The agency also does prerelease planning up to six months before an HIV-positive prisoner leaves prison. Counselors make sure prisoners, who are released with just 10 days worth of medications, know where to get their meds. They arrange housing, medical appointments at Peabody Clinic, counseling, family reunification planning and further risk-reduction training.

“And when they’re released and land at the Greyhound station downtown, we meet them with a bag of stuff — condoms, HIV wellness info, toiletries — to get them through the next few days,” Nobles said.

Nobles said her staff members are not the only ones meeting these people at the bus station. Dealers selling drugs and prostitutes offering sex, among others, are there to meet the prisoners. She said about half of the former prisoners they meet downtown welcome the help from the AIDS Arms caseworkers.

“We’ve got to get to them first,” she said.

The CDC grant specifically targets HIV intervention for both negative, at-risk populations and HIV-positive prisoners. With it, AIDS Arms will be able to increase its Free World Bound staff by two, Nobles said.

Nobles said the program began when AIDS Arm staffers noticed people recently released from prison who were coming to AIDS Arms and were extremely sick.

“There was no treatment in prison for years,” she said.

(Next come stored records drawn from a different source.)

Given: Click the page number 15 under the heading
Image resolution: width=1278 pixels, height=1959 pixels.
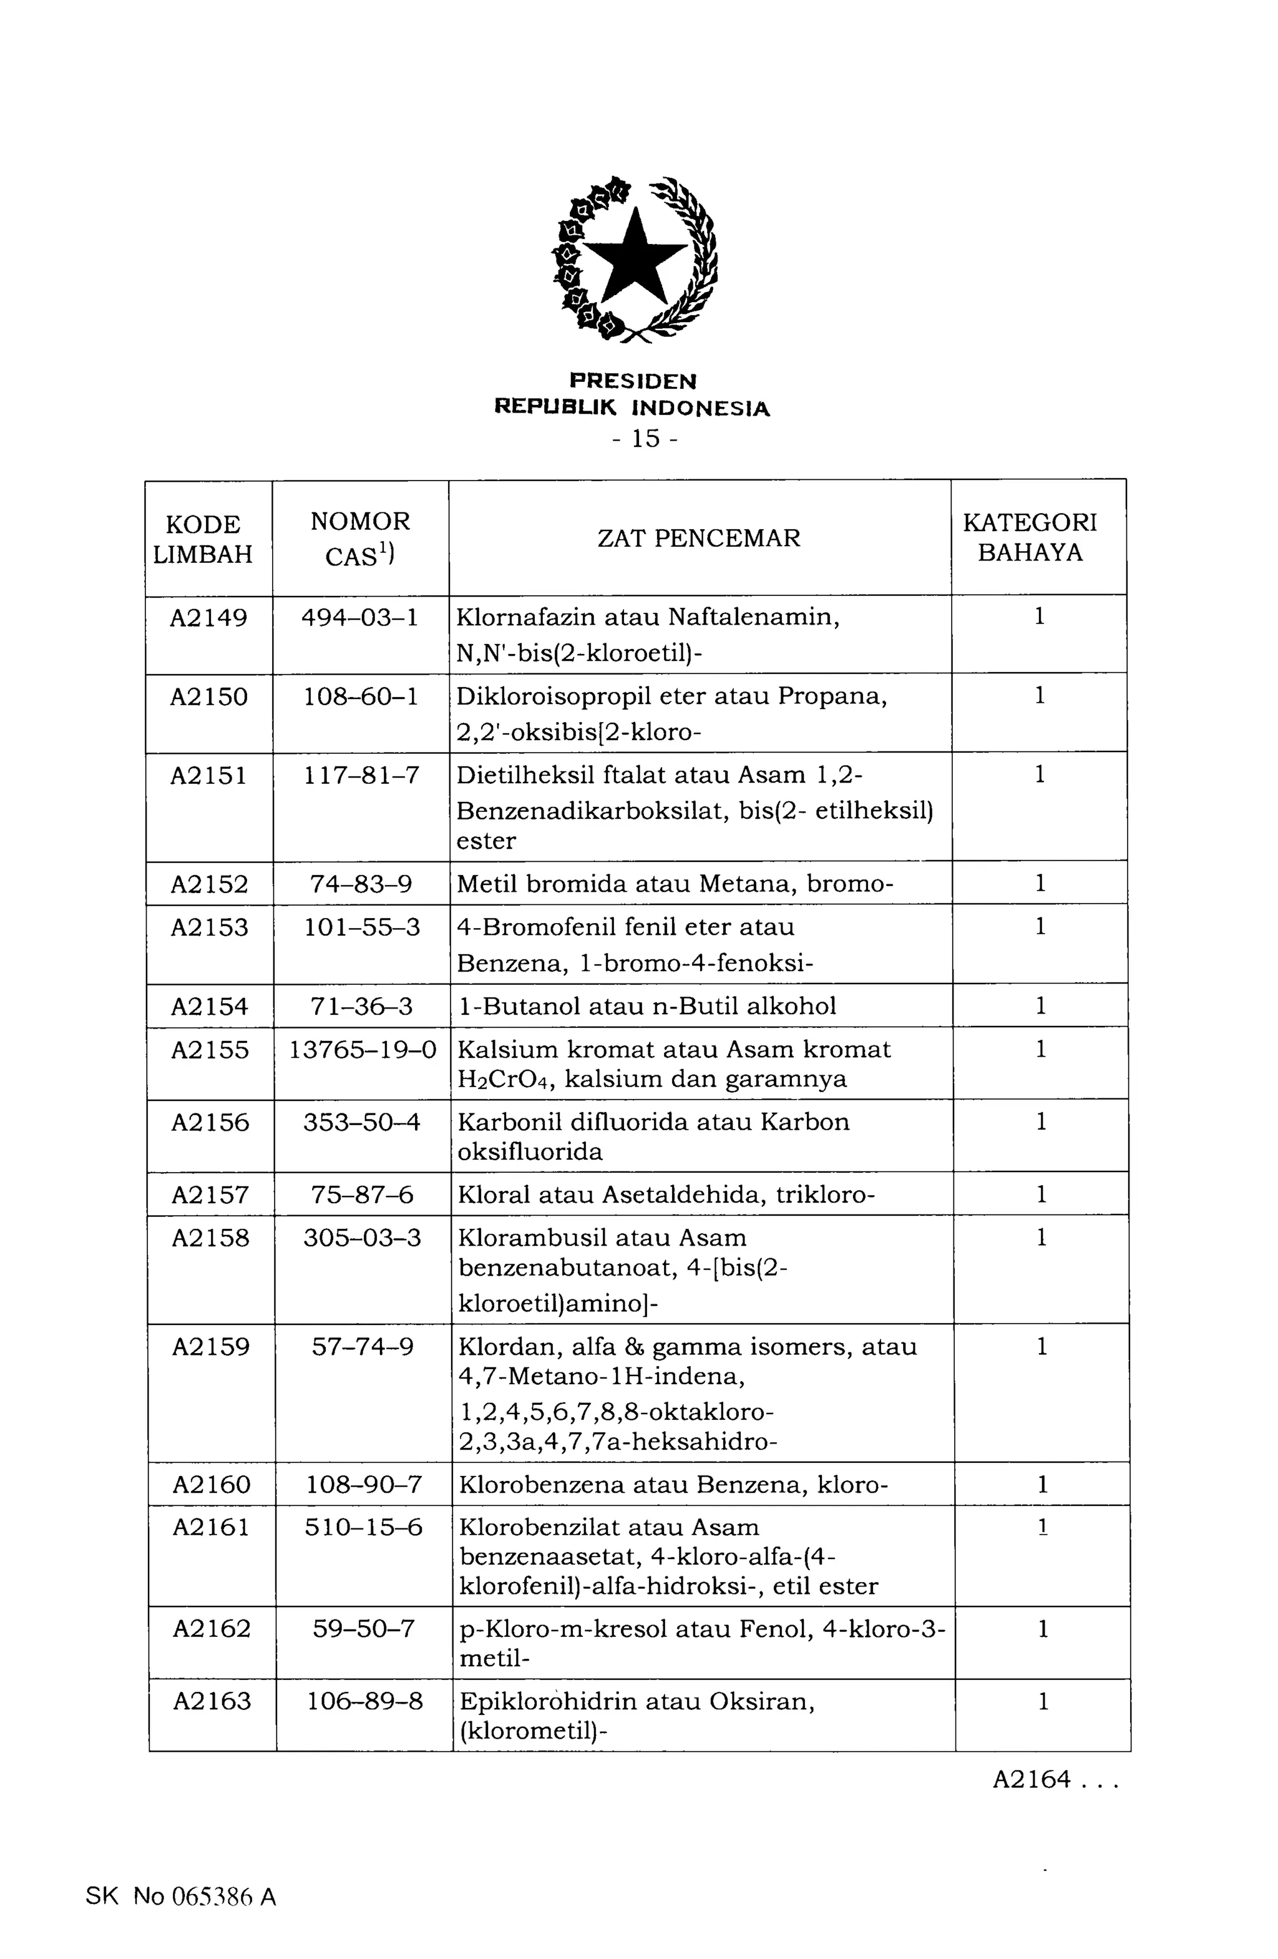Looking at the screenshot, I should [x=646, y=439].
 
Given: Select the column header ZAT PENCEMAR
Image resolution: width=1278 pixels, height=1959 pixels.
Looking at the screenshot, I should [x=699, y=539].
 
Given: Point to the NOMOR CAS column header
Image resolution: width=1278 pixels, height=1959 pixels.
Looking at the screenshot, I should [x=361, y=539].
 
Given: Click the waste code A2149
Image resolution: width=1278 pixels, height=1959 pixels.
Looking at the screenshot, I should [x=208, y=617].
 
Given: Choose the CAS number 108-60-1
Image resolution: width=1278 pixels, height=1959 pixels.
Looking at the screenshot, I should [x=361, y=696].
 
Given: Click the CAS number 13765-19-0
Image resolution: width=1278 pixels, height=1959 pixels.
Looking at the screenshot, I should [x=363, y=1050].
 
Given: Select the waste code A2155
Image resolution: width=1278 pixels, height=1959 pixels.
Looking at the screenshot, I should [x=210, y=1050].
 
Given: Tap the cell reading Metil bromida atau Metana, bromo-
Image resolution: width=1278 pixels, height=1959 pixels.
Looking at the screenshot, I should [x=675, y=884].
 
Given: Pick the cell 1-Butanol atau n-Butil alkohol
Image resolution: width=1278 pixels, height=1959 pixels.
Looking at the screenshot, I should [x=647, y=1006].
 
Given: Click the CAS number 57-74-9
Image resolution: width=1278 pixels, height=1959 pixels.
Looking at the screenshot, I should [x=363, y=1347].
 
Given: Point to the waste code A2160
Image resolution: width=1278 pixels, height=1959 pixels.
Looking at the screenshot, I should [x=212, y=1484].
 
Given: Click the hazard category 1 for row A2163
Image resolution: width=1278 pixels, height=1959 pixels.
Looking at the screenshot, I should [x=1043, y=1701].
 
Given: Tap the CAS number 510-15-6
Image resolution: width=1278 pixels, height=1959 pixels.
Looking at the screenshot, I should [x=363, y=1528].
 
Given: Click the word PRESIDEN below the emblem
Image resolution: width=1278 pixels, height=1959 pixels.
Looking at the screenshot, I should [x=633, y=381].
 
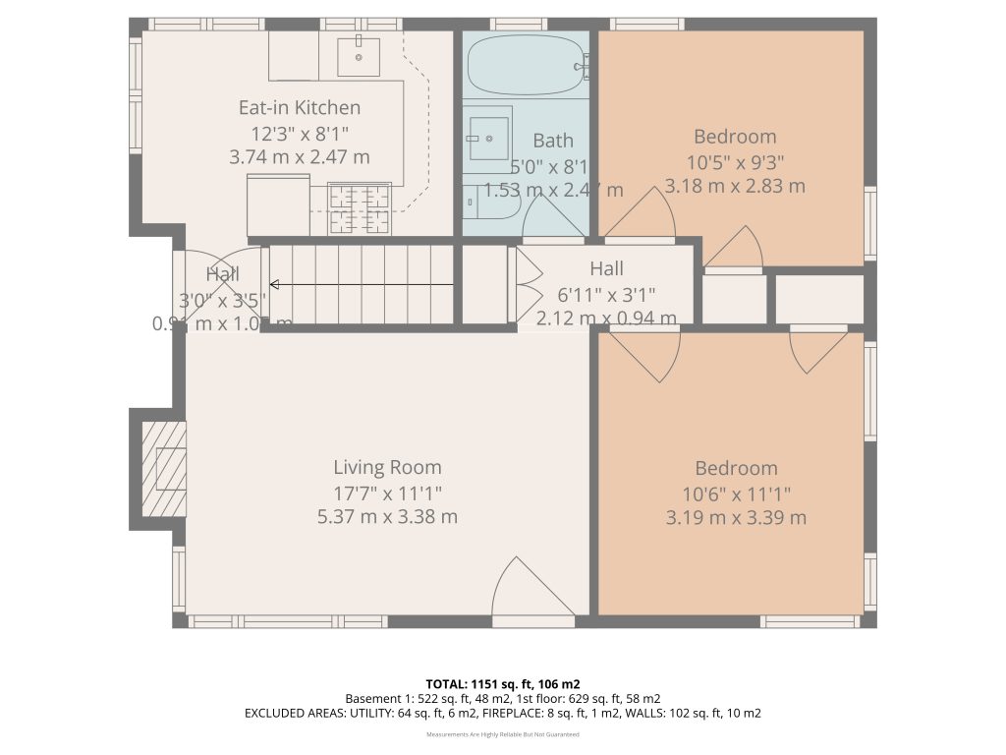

Getting them back to any health baseline was extremely difficult, she said.

“To change that, we had to get to these folks years before they were released,” Nobles said.

Three of the employees of the agency are former prisoners who began as peer educators in prison before their release. Nobles said they hired them for a number of reasons.

“We wanted to show our clients solid role models,” she said. “We will never fully understand, but these three have fully integrated into the community. They take their meds, go to doctors’ appointments, and have cars, homes. They’re extremely effective.”

Nobles said the prison intervention should help with risk reduction in the gay community as well.

Without intervention, she said, “Within 48 hours of release, those prisoners will have unprotected sex with two people.”
Nobles said her agency’s own anecdotal evidence backs up the statistics from CDC.

“We’ve got to get to them first,” she said, stressing the importance of handing them the bag that includes the condoms. She said that many did get the message about prevention, but buying condoms right after getting off the bus from prison wasn’t a priority.

Nobles said a final portion of the prison program was getting people into job training and getting them to work.

She said AIDS Arms partners with a number of other organizations that specialize in finding employment for recently released felons.

While the unemployment rate among released prisoners is much higher, the rate for AIDS Arms clients hovers between 15 and 17 percent, Nobles said.

Texas has the second largest HIV positive prison population in the United States. Each month about 30 HIV-positive prisoners are released to the Dallas County.

This article appeared in the Dallas Voice print edition August 13, 2010.